## REQUIRED ACTION
Find each line below where the word "sospechoso" occurs, and copy it.
─── RECORDS TO USE ───
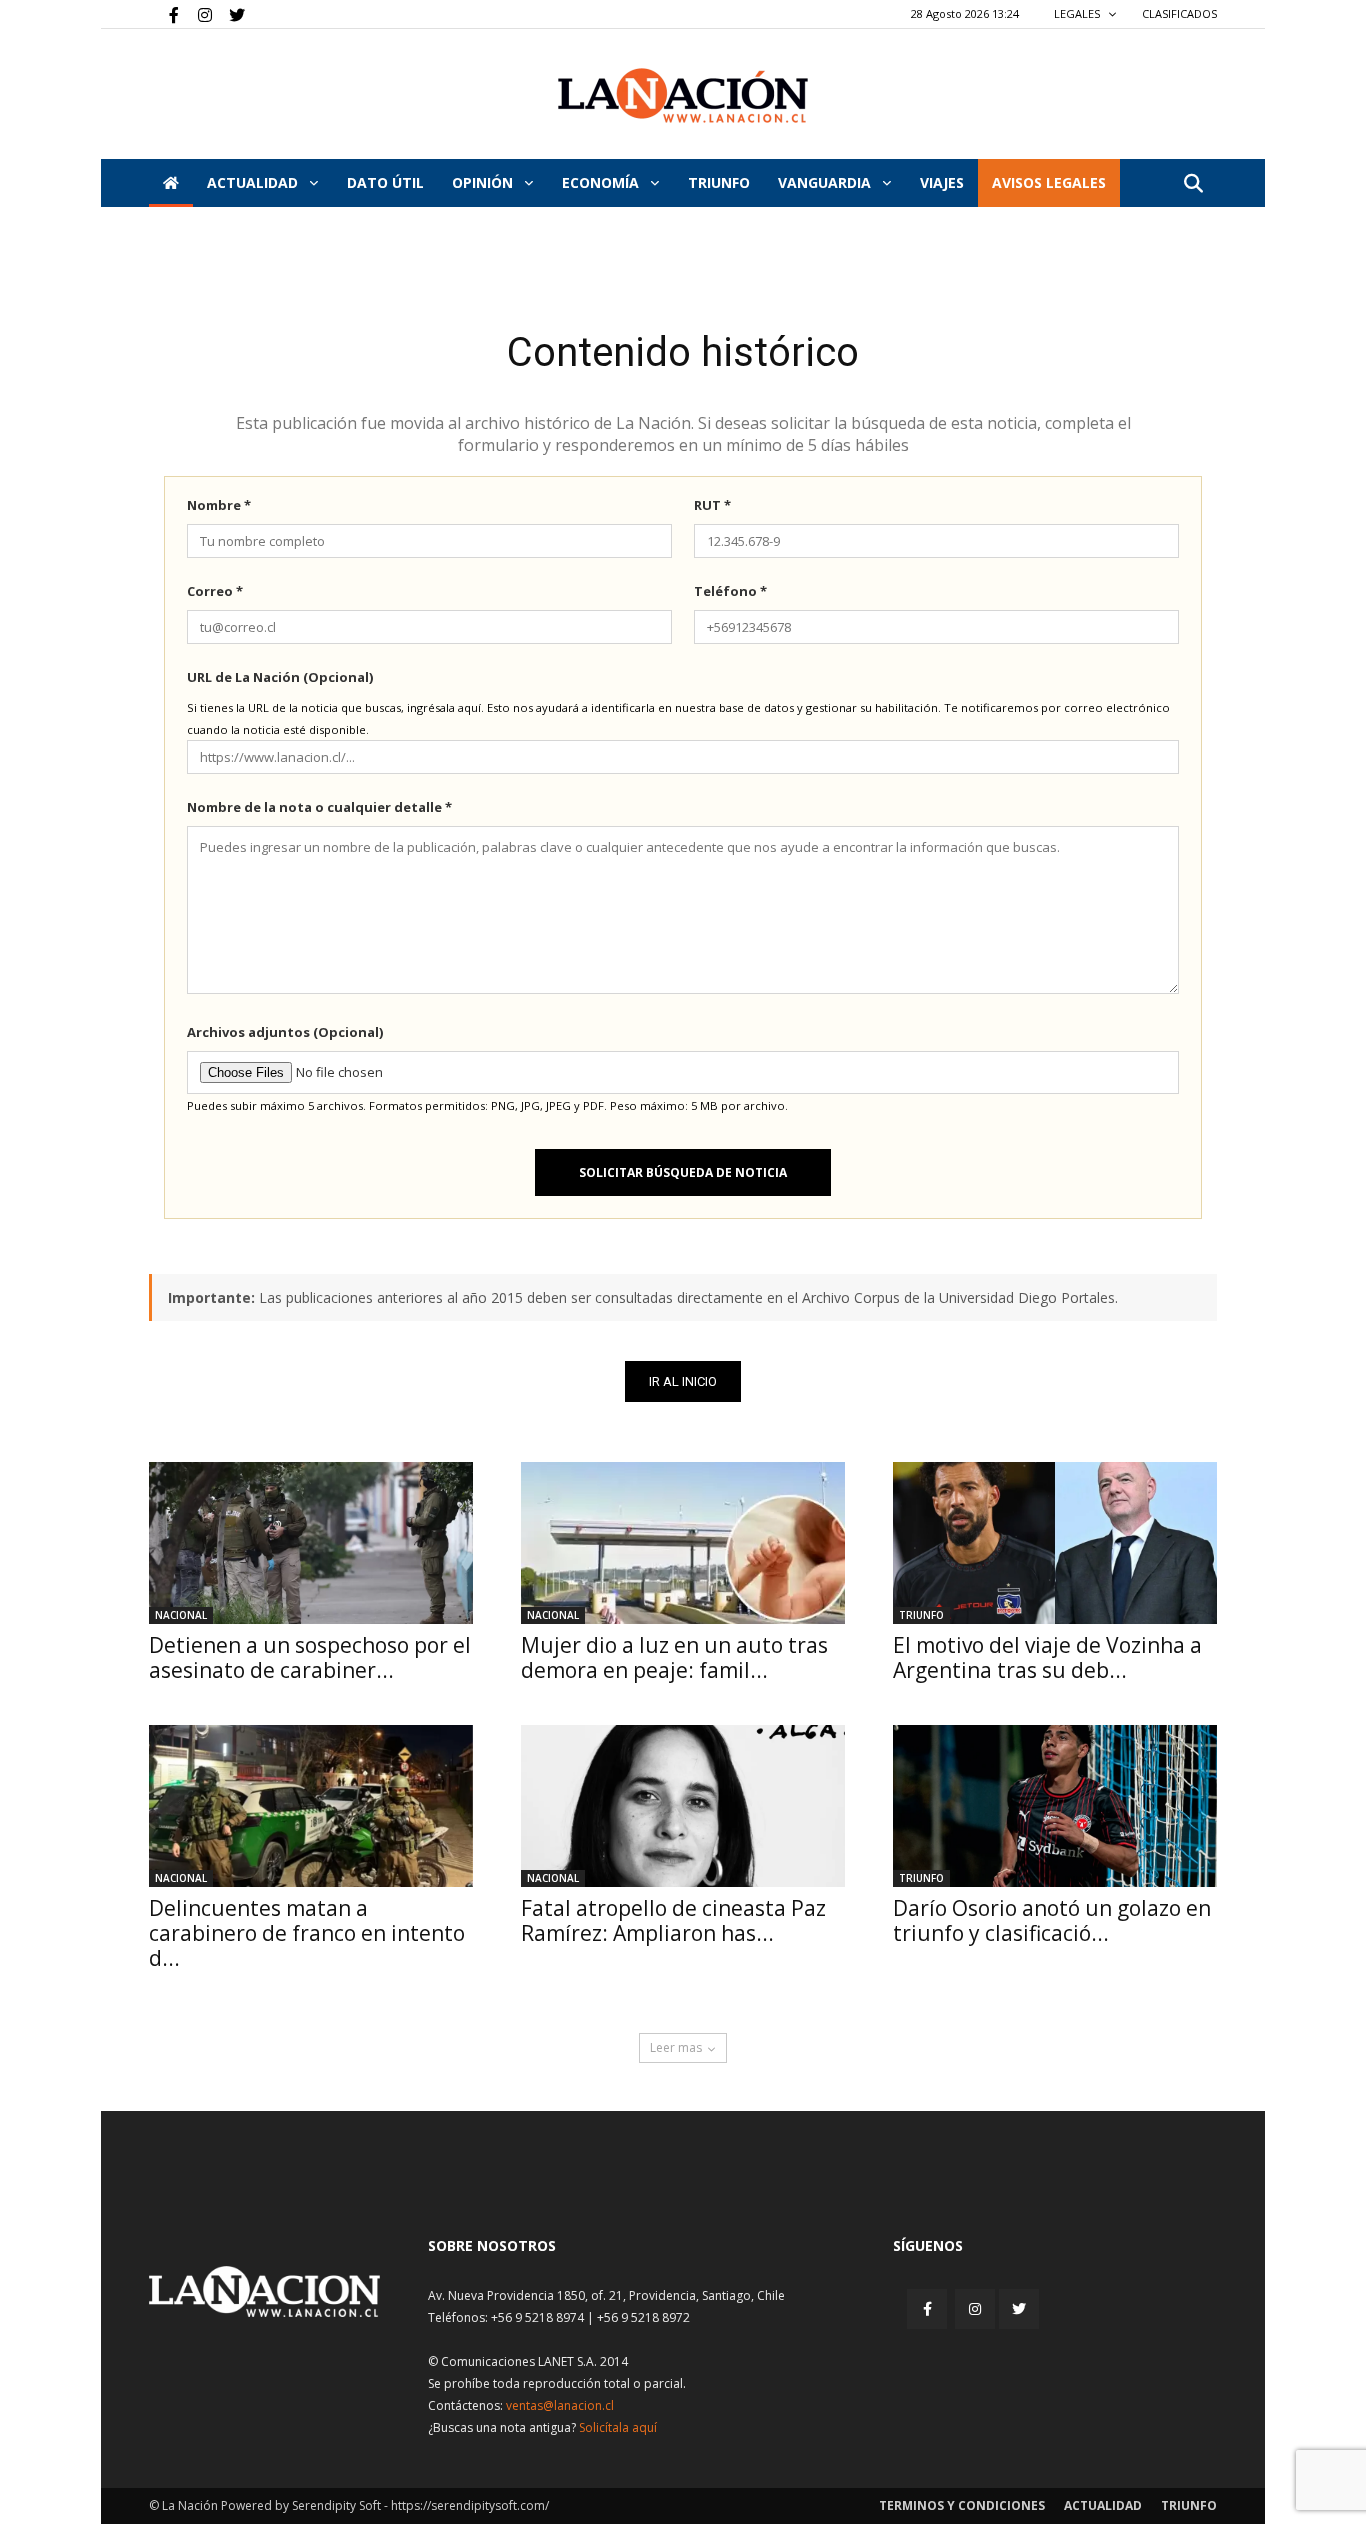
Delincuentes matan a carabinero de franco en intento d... (307, 1933)
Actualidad (254, 182)
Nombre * (219, 505)
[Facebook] (164, 14)
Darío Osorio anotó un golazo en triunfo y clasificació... (1052, 1920)
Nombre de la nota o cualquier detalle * (319, 807)
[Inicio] (171, 183)
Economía (602, 182)
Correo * (215, 591)
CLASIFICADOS (1179, 13)
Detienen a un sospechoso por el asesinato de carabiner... (310, 1657)
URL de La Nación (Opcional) (280, 677)
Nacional (181, 1615)
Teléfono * (730, 591)
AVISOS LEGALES (1049, 182)
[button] (1193, 184)
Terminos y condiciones (962, 2505)
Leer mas (676, 2047)
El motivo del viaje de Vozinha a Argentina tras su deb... (1047, 1657)
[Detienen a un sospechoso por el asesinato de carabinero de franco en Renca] (311, 1543)
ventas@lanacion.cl (560, 2405)
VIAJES (942, 182)
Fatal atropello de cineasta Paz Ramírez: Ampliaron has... (673, 1920)
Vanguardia (826, 182)
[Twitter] (230, 14)
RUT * (712, 505)
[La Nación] (683, 95)
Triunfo (719, 182)
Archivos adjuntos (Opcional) (285, 1032)
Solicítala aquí (618, 2427)
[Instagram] (197, 14)
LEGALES (1078, 13)
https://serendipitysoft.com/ (470, 2505)
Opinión (484, 182)
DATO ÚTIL (385, 182)
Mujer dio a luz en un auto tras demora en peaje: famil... (674, 1657)
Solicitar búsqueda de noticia (683, 1172)
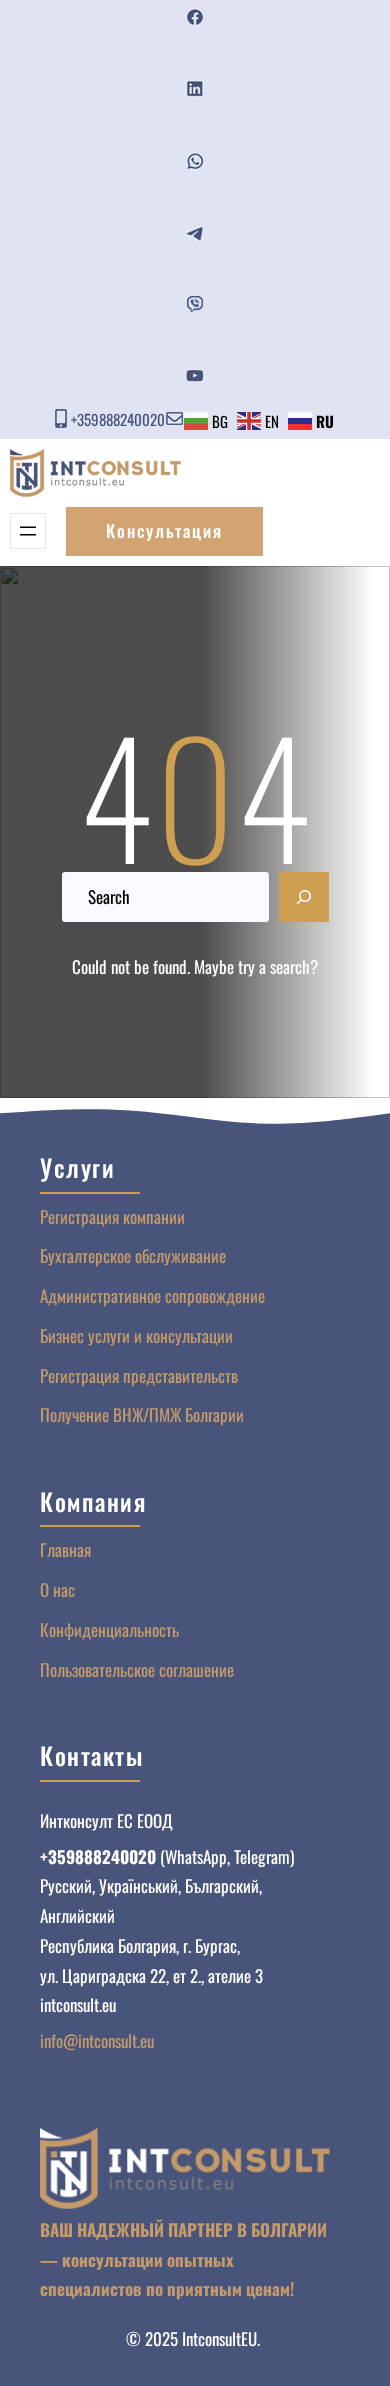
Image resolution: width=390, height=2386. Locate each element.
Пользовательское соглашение (137, 1669)
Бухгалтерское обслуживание (133, 1255)
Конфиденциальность (109, 1629)
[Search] (304, 897)
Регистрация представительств (139, 1375)
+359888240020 (118, 419)
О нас (57, 1589)
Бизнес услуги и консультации (136, 1335)
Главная (65, 1549)
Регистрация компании (112, 1216)
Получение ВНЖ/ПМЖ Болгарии (142, 1414)
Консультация (164, 530)
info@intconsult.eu (97, 2040)
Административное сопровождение (152, 1295)
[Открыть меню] (28, 531)
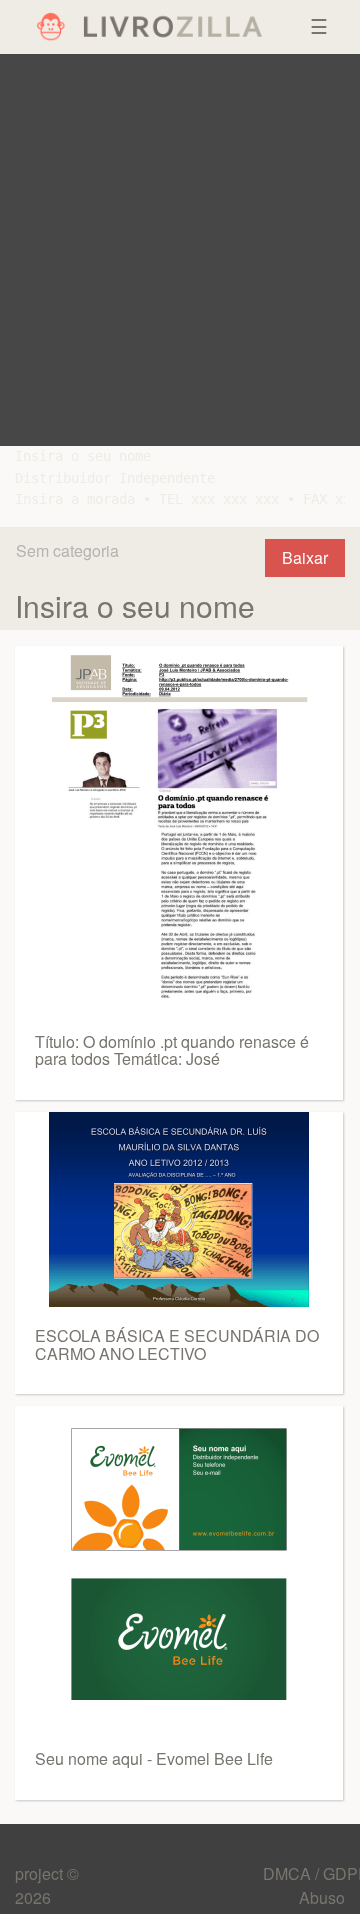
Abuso (322, 1897)
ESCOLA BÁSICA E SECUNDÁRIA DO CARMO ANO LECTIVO (177, 1344)
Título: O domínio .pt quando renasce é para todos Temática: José (172, 1050)
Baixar (305, 557)
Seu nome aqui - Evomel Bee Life (154, 1758)
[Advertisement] (180, 250)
───
## TASK ANSWER
Detienen a un sospechoso por el asesinato de carabiner... (310, 1657)
[Detienen a un sospechoso por el asesinato de carabinero de franco en Renca] (311, 1543)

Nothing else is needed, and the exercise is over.